Dans les coups les plus tordus que ce système a perpétrés depuis la période des villes mortes dans les années 90s jusqu’à ce jour, Atanga NJI a été un acteur de premier rang.
Ce repris de justice a su se hisser au sommet de l’appareil sécuritaire du régime. Ce n’est pas un hasard qu’il a été placé à la tête de la coordination de ce volet là alors qu’il était chargé de missions à la présidence.
Il a son nom inscrit en lettres de sang dans le registre des exécutions sommaires dans le NoSo.
Sa sortie abjecte et profanante de la mémoire de Anicet EKANE n’est donc pas une surprise, au regard de toutes les autres qu’il fait de manière décomplexée, zélée sur un ton certainement apprécié par sa hiérarchie, la preuve il parle confiant dans la télé de la présidence de la République!! C’est un homme à l’audace et au cynisme qui bluffent ses patrons là. Il est l’homme pour leur job, leur basses besognes.

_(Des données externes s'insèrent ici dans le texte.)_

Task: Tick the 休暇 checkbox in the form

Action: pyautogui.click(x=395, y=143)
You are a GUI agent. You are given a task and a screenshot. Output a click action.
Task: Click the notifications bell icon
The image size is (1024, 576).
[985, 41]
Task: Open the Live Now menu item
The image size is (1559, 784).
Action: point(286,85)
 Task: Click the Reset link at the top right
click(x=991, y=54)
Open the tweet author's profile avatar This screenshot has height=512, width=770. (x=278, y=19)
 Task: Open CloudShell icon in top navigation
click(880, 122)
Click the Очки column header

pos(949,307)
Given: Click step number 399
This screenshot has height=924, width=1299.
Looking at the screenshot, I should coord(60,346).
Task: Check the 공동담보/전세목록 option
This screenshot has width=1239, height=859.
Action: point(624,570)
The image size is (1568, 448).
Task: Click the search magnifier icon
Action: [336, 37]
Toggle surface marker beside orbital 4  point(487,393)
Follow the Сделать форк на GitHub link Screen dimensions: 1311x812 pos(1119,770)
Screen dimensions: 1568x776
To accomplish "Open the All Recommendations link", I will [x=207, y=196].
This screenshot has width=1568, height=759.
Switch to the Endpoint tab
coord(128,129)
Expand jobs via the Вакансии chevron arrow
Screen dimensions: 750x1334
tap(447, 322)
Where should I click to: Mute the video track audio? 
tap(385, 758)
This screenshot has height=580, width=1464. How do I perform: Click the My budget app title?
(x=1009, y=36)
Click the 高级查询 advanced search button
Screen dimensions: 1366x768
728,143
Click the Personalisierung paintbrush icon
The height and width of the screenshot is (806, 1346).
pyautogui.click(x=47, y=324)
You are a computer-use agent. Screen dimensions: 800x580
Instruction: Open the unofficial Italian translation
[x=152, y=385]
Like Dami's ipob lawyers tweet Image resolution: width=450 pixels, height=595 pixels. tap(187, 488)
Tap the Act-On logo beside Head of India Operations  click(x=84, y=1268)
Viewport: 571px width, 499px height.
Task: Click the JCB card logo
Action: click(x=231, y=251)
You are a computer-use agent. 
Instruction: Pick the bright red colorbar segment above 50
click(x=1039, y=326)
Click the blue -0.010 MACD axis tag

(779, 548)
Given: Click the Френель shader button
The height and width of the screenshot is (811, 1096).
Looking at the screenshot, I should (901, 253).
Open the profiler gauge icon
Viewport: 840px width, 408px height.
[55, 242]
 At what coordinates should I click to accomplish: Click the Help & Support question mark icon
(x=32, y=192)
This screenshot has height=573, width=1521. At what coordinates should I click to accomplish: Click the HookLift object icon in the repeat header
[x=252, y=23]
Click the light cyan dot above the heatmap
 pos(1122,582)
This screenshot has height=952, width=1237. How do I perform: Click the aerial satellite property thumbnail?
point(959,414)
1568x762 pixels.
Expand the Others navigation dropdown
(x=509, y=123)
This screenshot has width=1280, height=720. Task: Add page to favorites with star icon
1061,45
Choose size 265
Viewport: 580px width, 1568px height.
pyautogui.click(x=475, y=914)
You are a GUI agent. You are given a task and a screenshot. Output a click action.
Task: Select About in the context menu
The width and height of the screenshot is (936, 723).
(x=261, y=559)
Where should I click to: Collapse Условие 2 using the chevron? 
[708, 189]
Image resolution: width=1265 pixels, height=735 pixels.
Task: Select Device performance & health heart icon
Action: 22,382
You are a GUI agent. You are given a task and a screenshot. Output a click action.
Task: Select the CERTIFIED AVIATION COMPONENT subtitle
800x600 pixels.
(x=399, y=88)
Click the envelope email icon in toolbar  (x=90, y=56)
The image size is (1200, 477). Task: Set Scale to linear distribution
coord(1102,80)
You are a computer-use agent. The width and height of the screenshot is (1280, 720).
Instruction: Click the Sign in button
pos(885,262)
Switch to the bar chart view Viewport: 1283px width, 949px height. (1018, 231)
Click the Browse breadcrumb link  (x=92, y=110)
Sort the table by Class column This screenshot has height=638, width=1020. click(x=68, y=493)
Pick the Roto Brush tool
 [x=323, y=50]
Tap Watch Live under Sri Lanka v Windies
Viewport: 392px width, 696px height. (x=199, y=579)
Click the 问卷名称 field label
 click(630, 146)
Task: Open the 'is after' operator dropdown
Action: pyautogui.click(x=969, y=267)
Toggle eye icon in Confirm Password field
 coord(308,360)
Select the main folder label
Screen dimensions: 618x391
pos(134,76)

Ses prédécesseurs étaient un peu trop subtils, des enfants de cœur et peut-être plus évolués du point de vue de la république ensauvagée du Cameroun. Il est fier des noms dont il s’affuble, il dit se nommer Moulinex, Sheriff, Serpent….
Ce vendredi, alors que le pays pleure la mort en détention d’Anicet Ekane qu’il a jeté en prison, Atanga Nji, avec la morgue qu’on lui connaît, fait une sortie nauséeuse dans laquelle il brocarde un homme qui s’est battu pour les Camerounais jusqu’à la fin.
Il profane sa mémoire en le traitant de loser. Il pousse le vice et l’infâmie en mentionnant à plusieurs reprises la foi chrétienne. Big lol!
Cher ministre ou sinistre (c’est selon), construire une église n’absout pas de la méchanceté gratuite et stupide. Tenez-vous le pour dit.